Governos amordaçados?

A afirmação de Cavaco Silva só não é risível porque carrega com ela muito do rancor e dos demasiados ódios que o ex-Presidente nos habituou a projetar.

Há vários anos que o político que fez dois mandatos como primeiro-ministro e Presidente da República julgava ou sabia que apresentar-se como um “não político” lhe dava uma aura de seriedade entre os seus. Ao contrário de Soares, que se apresentou até ao fim da vida como um político profissional, Cavaco leu, interpretou e aplicou os sinais da descredibilização da classe, procurando a estocada final para salvaguardar aquilo que a sua vaidade sempre apreciou: estar acima de todos os políticos, garantindo o seu lugar ao sol na boa memória da maioria dos portugueses. O desafio, como se sabe, não era fácil para quem esteve no poder como nenhum outro nos últimos 40 anos e diria, desde já, que foi mal-sucedido neste seu propósito!

- _TESTE A COMPREENSÃO_
a: Retranscreva um trecho do texto sobre Cavaco Silva: comece nas palavras "A afirmação de" e pare depois de "habituou a projetar.".
b: Escreva o que vem a seguir no texto sobre Cavaco Silva, a partir da última frase apresentada.

- _EXCERTOS DE DADOS_

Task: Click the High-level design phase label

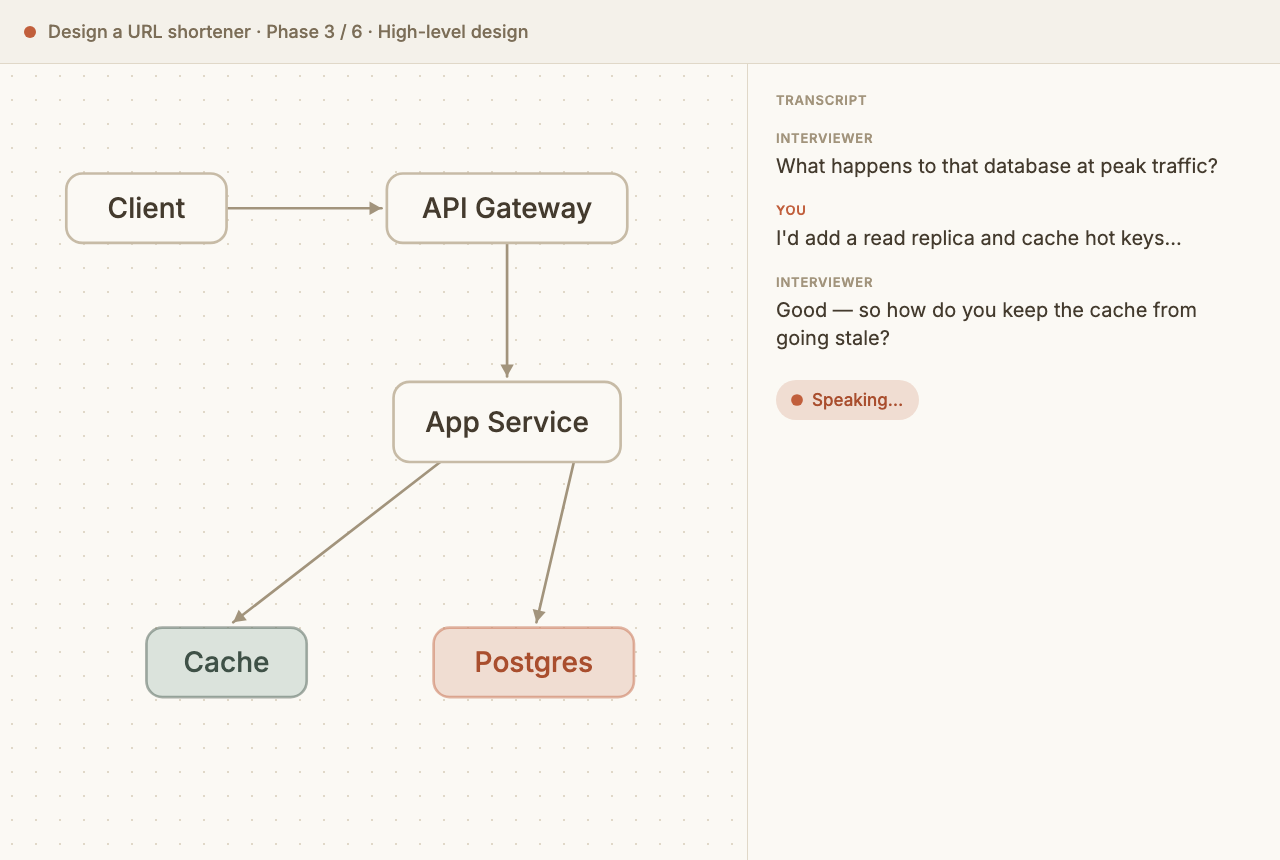Action: [x=453, y=32]
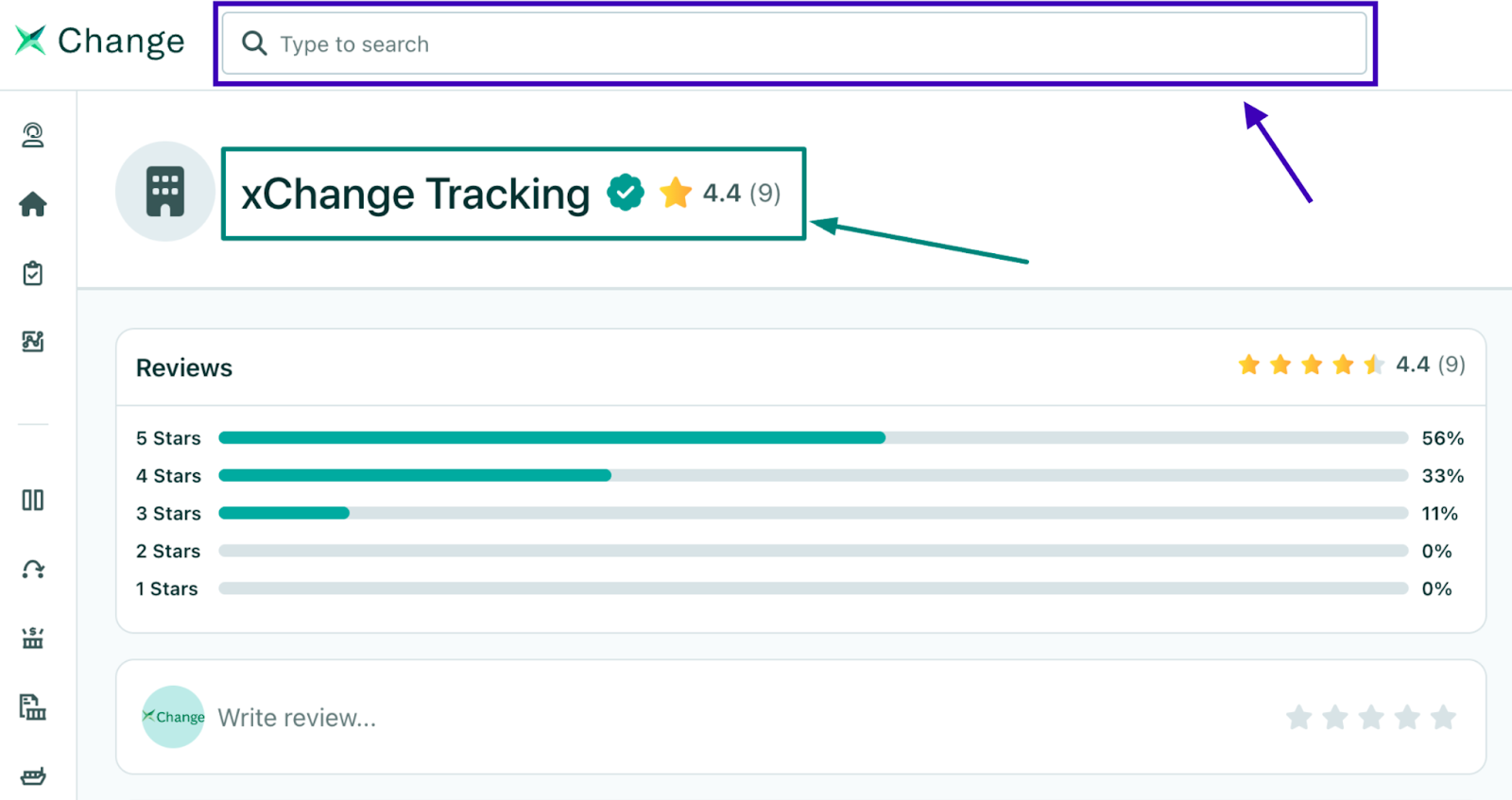The image size is (1512, 800).
Task: Open the analytics chart sidebar icon
Action: (33, 341)
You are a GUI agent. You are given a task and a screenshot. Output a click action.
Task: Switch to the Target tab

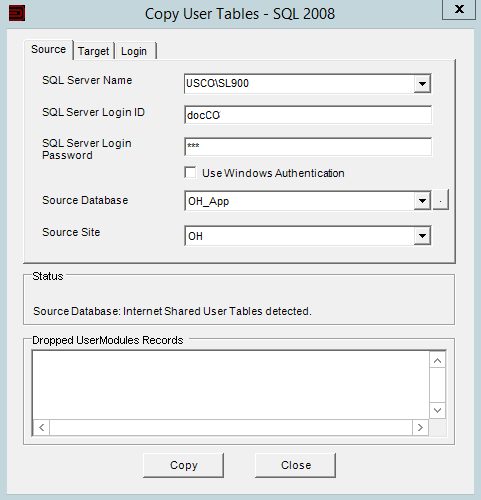coord(94,51)
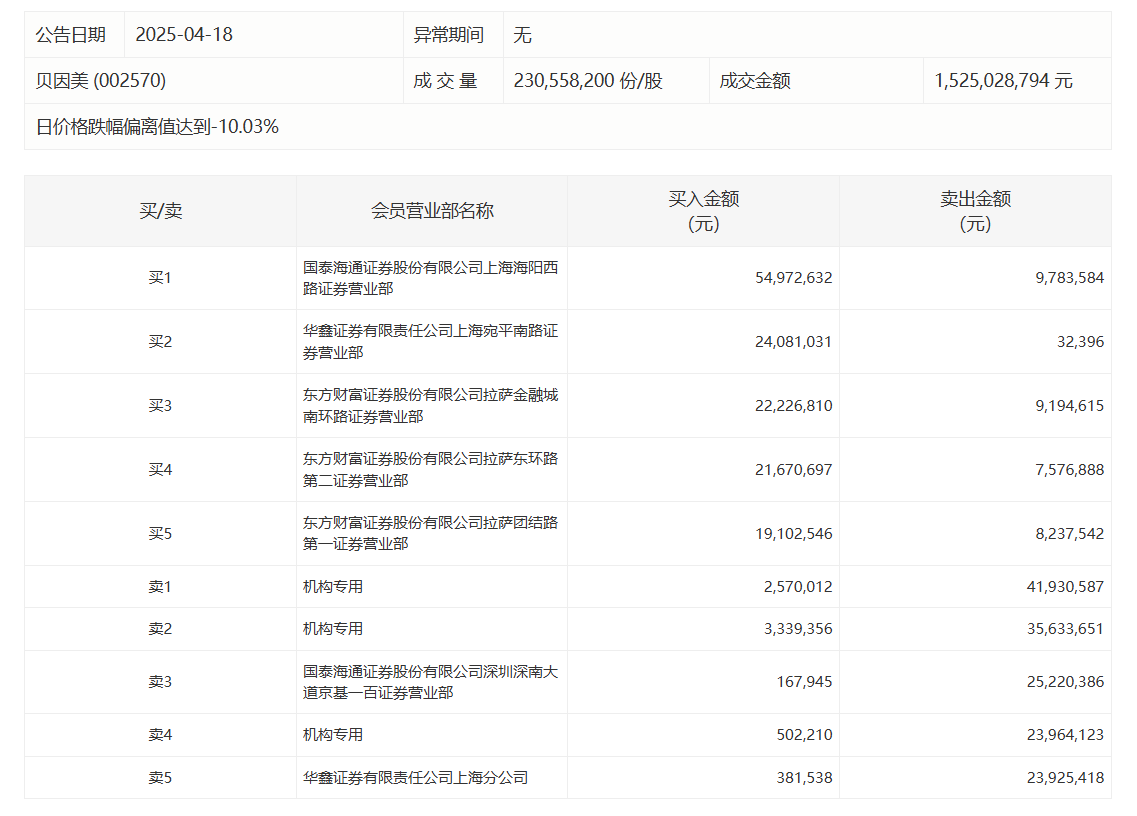Click 机构专用 in the 卖4 row

tap(333, 735)
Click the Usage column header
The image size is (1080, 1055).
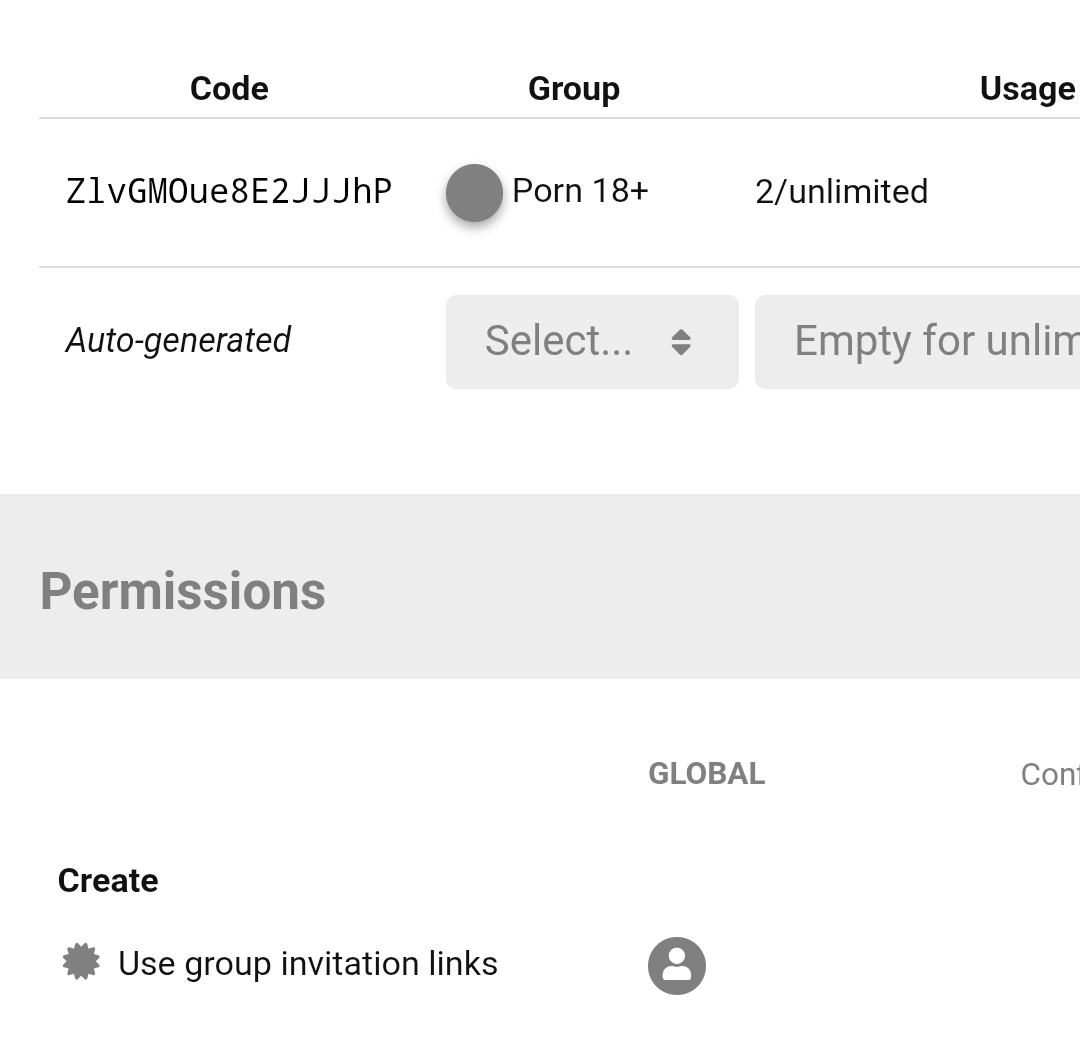pos(1028,89)
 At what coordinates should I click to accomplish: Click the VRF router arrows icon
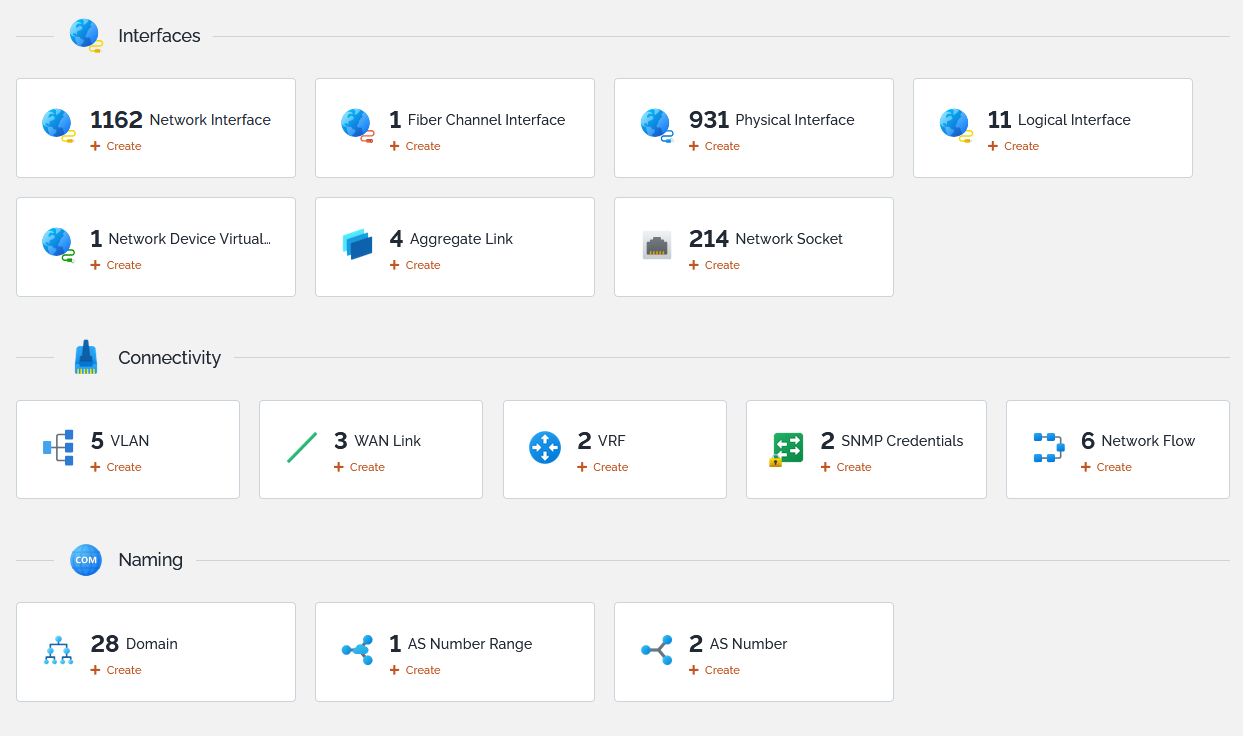point(545,447)
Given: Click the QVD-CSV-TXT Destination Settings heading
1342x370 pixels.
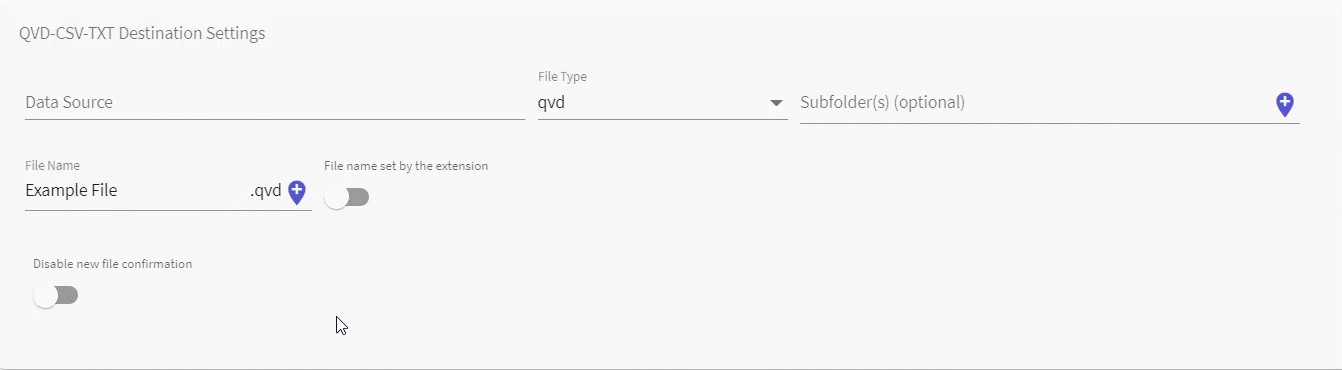Looking at the screenshot, I should [x=142, y=33].
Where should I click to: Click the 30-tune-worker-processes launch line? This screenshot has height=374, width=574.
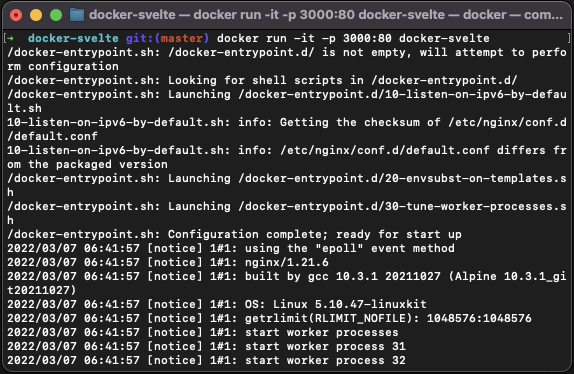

- _RESPOSTAS DADAS_
a:
A afirmação de Cavaco Silva só não é risível porque carrega com ela muito do rancor e dos demasiados ódios que o ex-Presidente nos habituou a projetar.

b:
Escutando algum do burburinho estapafúrdio da direita mais reacionária e dos seus partidos no último mês, Portugal encontrava-se à beira de uma espécie de dissolução da democracia, com atentados diários à mesma e levados a cabo pela mão mais visível ou invisível do poder socialista. Cavaco leu, interpretou e aplicou novamente os sinais desta sua direita e, num passo à frente, referiu que vivemos numa democracia amordaçada. A afirmação apenas não é risível porque carrega com ela muito do rancor e a extrapolação dos demasiados ódios que o ex-Presidente nos habituou a projetar, mais ou menos sinuosamente, nas suas considerações e análises políticas. Leva-me também a imaginar o que teria sido da cooperação institucional deste último ano e do próprio país, se o tivéssemos a ele como presidente. (Ainda existe alguém com saudades de Cavaco Silva no poder?) Só que a afirmação acabou por cair em saco roto, mesmo entre alguns dos cavaquistas de outrora, tal a sua desconexão com o contexto atual e a própria realidade democrática do país, que sugere o seu contrário. Como tão bem reforçou o Presidente da República, Marcelo Rebelo de Sousa.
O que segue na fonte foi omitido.